That final touch with the teeth, dark and antic, was Radcliffe’s improvisation. It went over well. “That was like: What if I was in a situation, and I really needed it?” Radcliffe said. “I’d bite the sucker.”
He had five minutes after the scene to take a break and quickly walked outside to smoke a cigarette; he rolls them, a habit he picked up from the Harry Potter wardrobe dresser, a father of three now in his 40s, whom Radcliffe considers one of his best friends from the days on the set. Among the wealthiest men under 30 in his country, Radcliffe, particularly when he smokes, has the pallid, slightly starved look of an artist who might live in a garret. He has a pointy chin but wide, dramatic cheekbones and those surprisingly blue eyes. If it weren’t for the eyebrows, which are caricatures of eyebrows, exceptionally dark and heavy, Radcliffe might be pretty rather than what he is, which is handsome in a vaguely gothic way.
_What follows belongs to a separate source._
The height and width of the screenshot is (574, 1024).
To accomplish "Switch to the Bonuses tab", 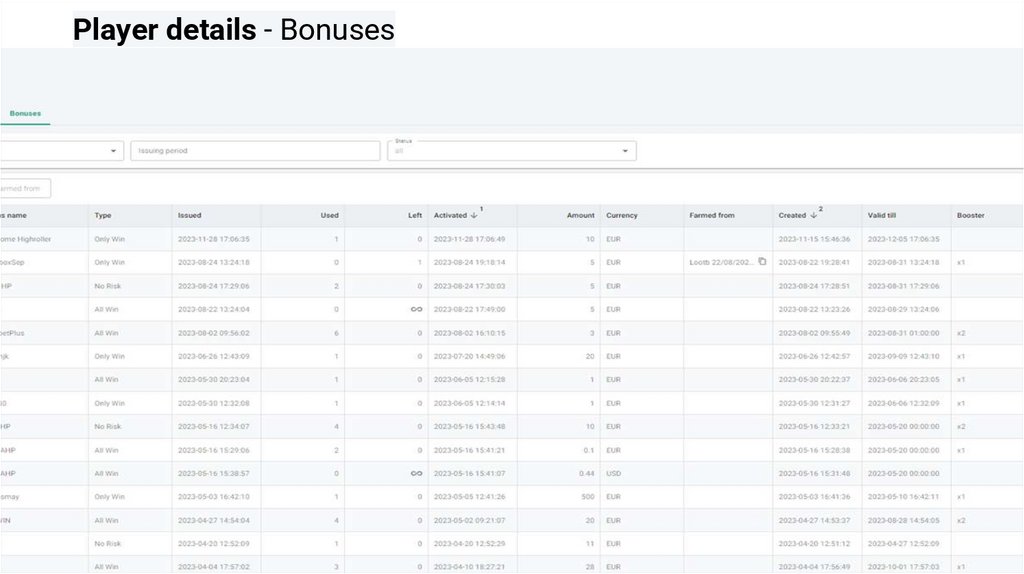I will pyautogui.click(x=25, y=114).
Occasionally, and more so when he is tired, he still shows the same slow, one-eyed blink he did on his screen test. “It’s what Homer Simpson’s eyes do when he’s drunk,” Radcliffe said. “I listen to too many directors’ commentaries from ‘The Simpsons,’ that’s why I know that.” (lol wut is that description)
At times in his professional life, Radcliffe said, he has felt self-conscious about other idiosyncrasies of his face, particularly when he was acting in his first post-Potter movie, a horror film called the “The Woman in Black.” During filming, he said, “I was struggling in vain to not come close to making a face that would make people think of Harry.” And how would he characterize a Harry face? “There isn’t,” he said, exhaling smoke and shaking his head. “It’s just my face. I have to accept the fact that my face is going to remind people of Harry because I played that character. If I try to avoid being expressive in that same way, all I’ll do is stop being expressive, and I won’t be any farther away from that character.”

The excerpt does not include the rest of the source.